On Feb 23, 2009, at 5:23 PM, Paul Reilly wrote: It's trivially easy, for anyone who buys/downloads the app, to strip the media files from the bundle. So I want to implement some coding which modifies the audio files, so they don't play. It's your app, but this sounds like a waste of time to me. The entire history of software and MP3 piracy shows that, if someone wants to get access to the data, they will figure out how to do so, no matter how cleverly you try to protect it. And it only takes one person; they'll then post the files to BitTorrent or some sleazy file-hosting website for everyone.
Honestly, having that kind of demand for the audio in your app is a good problem to have. If people like it that much, then you can rerecord it at a higher bit-rate, add a bonus track, give it nice cover art and sell it on the iTunes Music Store. Or just give it away for free on your website as a promo for your app (which is exactly what the developers of World Of Goo are now doing with its soundtrack.)
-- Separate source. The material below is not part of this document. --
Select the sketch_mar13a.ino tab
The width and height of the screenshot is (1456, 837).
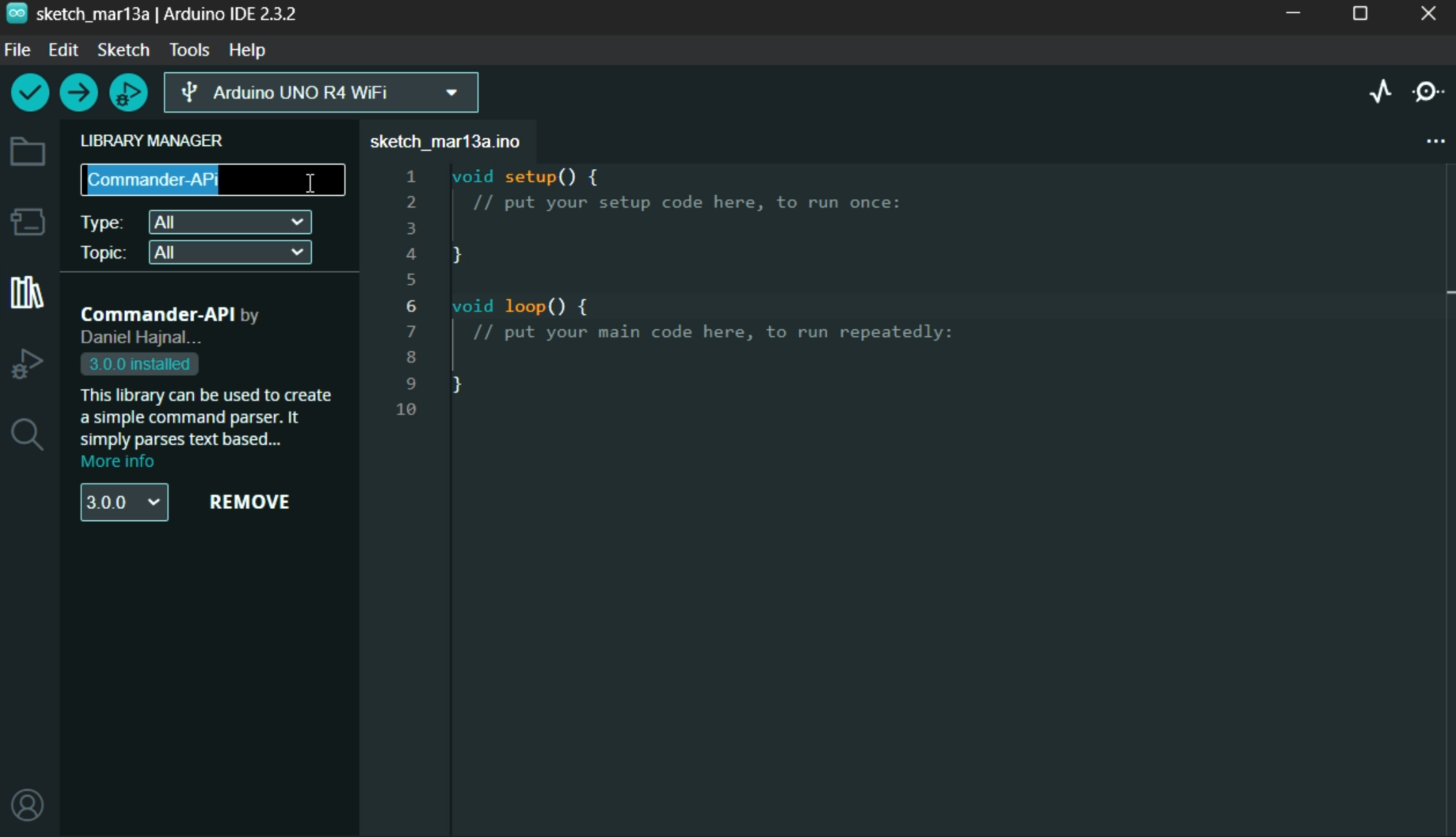click(x=445, y=141)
So my question is how do I access specific bytes of the loaded sound file from within AudioQueue Services?
AudioQueues don't read files. They're dependent on you to spoonfeed the encoded data to them; that's what your callback is for. So in the callback you just read bytes from the file and, before putting them in the audio buffers, XOR them with 0xFF or whatever. None of which will take a determined and 1337 h4xØr more than half an hour to reverse engineer.